1. ブラウザで https://example.com にアクセス

   • 正しく CloudFront に転送されるか確認。
   • CloudFront Functions の処理（Basic 認証など）が動作するか確認。

2. エラーメッセージが表示される場合

   • 403 エラー → CloudFront のオリジン設定が正しいか確認
   • 404 エラー → Route 53 のレコード設定が正しいか確認
   • 503 エラー → CloudFront のステータスが「Deployed」になっているか確認

3.5.6 トラブルシューティング

問題	原因	解決策
CloudFront にアクセスできない	DNS の伝播が完了していない	伝播が完了するまで待つ（最大 24 時間）
403 Forbidden エラー	CloudFront の OAC 設定が間違っている	S3 のバケットポリシーを確認する
CloudFront Functions が動作しない	関数が適用（パブリッシュ）されていない	CloudFront の設定を確認し、デプロイ、パブリッシュし直す

3.6. Basic 認証の動作確認

CloudFront ディストリビューションに Basic 認証を設定した後、正しく動作するか確認します。

3.6.1 ブラウザでアクセスして確認

1. CloudFront のドメインにアクセス
   https://<CloudFrontのドメイン>/ にブラウザでアクセスします。

2. 認証ダイアログが表示されるか確認
   Basic 認証が正しく設定されていれば認証情報入力用のポップアップが表示されます。

3. 認証情報を入力
   設定した ユーザー名とパスワード を入力し、「OK」または「ログイン」をクリックします。

4. コンテンツが正しく表示されることを確認
   認証成功後、S3 の静的コンテンツが表示されれば OK です。

3.6.2 認証失敗の動作確認

誤った認証情報を入力した際の挙動も確認します。

1. 間違ったユーザー名またはパスワードを入力

   • ユーザー名を間違える (wrong_user)
   • パスワードを間違える (wrong_password)

2. エラーメッセージを確認

   • 401 Unauthorized エラーが返ることを確認
   • 一定回数（通常は 3 回）間違えると、再びログイン画面が表示されないか確認

3.6.3 curl コマンドで確認（CLI 環境向け）

ターミナルで curl コマンドを使用し、Basic 認証の動作を確認できます。

3.1 正しい認証情報でアクセス

curl -u ユーザー名:パスワード https://<CloudFrontのドメイン>/

成功すると、HTML のレスポンスが返ります。

3.2 誤った認証情報でアクセス

curl -u wrong_user:wrong_password https://<CloudFrontのドメイン>/

失敗すると、以下のような 401 エラーが表示されます。

HTTP/1.1 401 Unauthorized

3.6.4 ブラウザキャッシュの影響を確認

Basic 認証はブラウザのキャッシュに保存されるため、ログアウトしたい場合は以下の方法でキャッシュをクリアします。

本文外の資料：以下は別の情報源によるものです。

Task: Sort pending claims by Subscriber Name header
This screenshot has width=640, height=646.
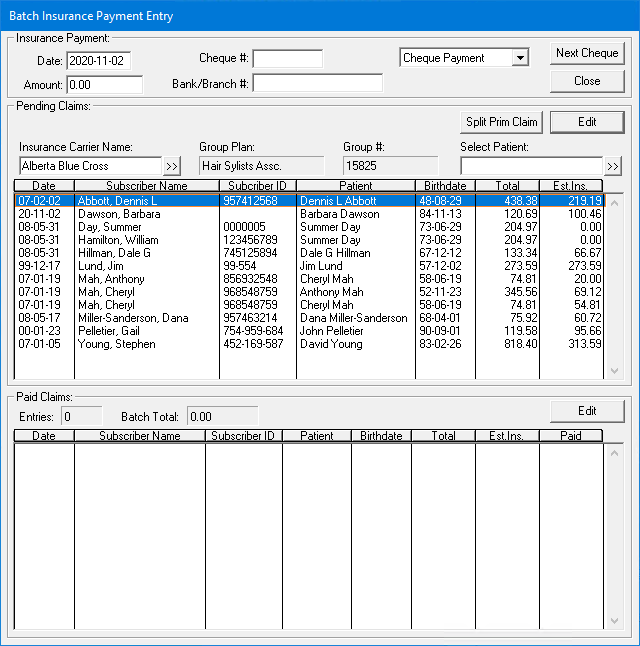Action: [x=146, y=186]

方法 1: chrome://settings/clearBrowserData でキャッシュ削除

1. Chrome のアドレスバーに chrome://settings/clearBrowserData を入力し、Enter。
2. 「パスワードとその他のログインデータ」を選択し、「データを削除」。

方法 2: curl で認証情報なしのリクエストを送る

curl -I https://<CloudFrontのドメイン>/

401 エラーが返れば、キャッシュがクリアされていることを確認できます。